What the task asks
Your task is to copy every entry exactly.

________________________

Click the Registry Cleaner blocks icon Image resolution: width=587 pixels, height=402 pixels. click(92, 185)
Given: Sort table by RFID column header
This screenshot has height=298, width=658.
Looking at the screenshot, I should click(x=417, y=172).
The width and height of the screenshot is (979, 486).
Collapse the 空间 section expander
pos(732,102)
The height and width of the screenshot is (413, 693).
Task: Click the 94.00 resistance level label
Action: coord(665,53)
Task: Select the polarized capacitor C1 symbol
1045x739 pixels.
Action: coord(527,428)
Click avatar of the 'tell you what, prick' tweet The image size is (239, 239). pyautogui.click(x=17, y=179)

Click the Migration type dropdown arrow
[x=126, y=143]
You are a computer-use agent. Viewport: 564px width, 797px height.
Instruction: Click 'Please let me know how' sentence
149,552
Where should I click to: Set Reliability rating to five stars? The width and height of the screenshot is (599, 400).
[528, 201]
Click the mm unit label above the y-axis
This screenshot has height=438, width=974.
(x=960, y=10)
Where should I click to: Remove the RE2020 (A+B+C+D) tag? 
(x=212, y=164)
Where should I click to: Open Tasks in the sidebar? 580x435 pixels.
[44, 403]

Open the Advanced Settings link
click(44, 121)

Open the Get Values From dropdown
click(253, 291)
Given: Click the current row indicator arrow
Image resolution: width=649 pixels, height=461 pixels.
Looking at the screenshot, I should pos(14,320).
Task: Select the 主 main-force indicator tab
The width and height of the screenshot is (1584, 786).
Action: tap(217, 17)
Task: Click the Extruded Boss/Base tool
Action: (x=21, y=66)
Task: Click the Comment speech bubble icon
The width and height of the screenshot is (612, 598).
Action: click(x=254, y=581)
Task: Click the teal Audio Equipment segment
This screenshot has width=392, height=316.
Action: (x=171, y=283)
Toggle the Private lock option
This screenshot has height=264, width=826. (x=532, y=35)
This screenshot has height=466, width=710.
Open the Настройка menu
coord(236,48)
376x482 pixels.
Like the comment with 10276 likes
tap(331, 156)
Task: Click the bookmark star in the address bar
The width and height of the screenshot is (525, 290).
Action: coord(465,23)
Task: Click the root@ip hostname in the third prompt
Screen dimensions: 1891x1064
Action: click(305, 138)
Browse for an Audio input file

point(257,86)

________________________

Answer for this exercise
Click the Registry Cleaner blocks icon Image resolution: width=587 pixels, height=402 pixels. click(92, 185)
Given: Sort table by RFID column header
This screenshot has height=298, width=658.
Looking at the screenshot, I should click(x=417, y=172).
The width and height of the screenshot is (979, 486).
Collapse the 空间 section expander
pos(732,102)
The height and width of the screenshot is (413, 693).
Task: Click the 94.00 resistance level label
Action: coord(665,53)
Task: Select the polarized capacitor C1 symbol
1045x739 pixels.
Action: coord(527,428)
Click avatar of the 'tell you what, prick' tweet The image size is (239, 239). pyautogui.click(x=17, y=179)

Click the Migration type dropdown arrow
[x=126, y=143]
You are a computer-use agent. Viewport: 564px width, 797px height.
Instruction: Click 'Please let me know how' sentence
149,552
Where should I click to: Set Reliability rating to five stars? The width and height of the screenshot is (599, 400).
[528, 201]
Click the mm unit label above the y-axis
This screenshot has height=438, width=974.
(x=960, y=10)
Where should I click to: Remove the RE2020 (A+B+C+D) tag? 
(x=212, y=164)
Where should I click to: Open Tasks in the sidebar? 580x435 pixels.
[44, 403]

Open the Advanced Settings link
click(44, 121)

Open the Get Values From dropdown
click(253, 291)
Given: Click the current row indicator arrow
Image resolution: width=649 pixels, height=461 pixels.
Looking at the screenshot, I should pos(14,320).
Task: Select the 主 main-force indicator tab
The width and height of the screenshot is (1584, 786).
Action: tap(217, 17)
Task: Click the Extruded Boss/Base tool
Action: (x=21, y=66)
Task: Click the Comment speech bubble icon
The width and height of the screenshot is (612, 598).
Action: click(x=254, y=581)
Task: Click the teal Audio Equipment segment
This screenshot has width=392, height=316.
Action: (x=171, y=283)
Toggle the Private lock option
This screenshot has height=264, width=826. (x=532, y=35)
This screenshot has height=466, width=710.
Open the Настройка menu
coord(236,48)
376x482 pixels.
Like the comment with 10276 likes
tap(331, 156)
Task: Click the bookmark star in the address bar
The width and height of the screenshot is (525, 290).
Action: coord(465,23)
Task: Click the root@ip hostname in the third prompt
Screen dimensions: 1891x1064
Action: click(305, 138)
Browse for an Audio input file

point(257,86)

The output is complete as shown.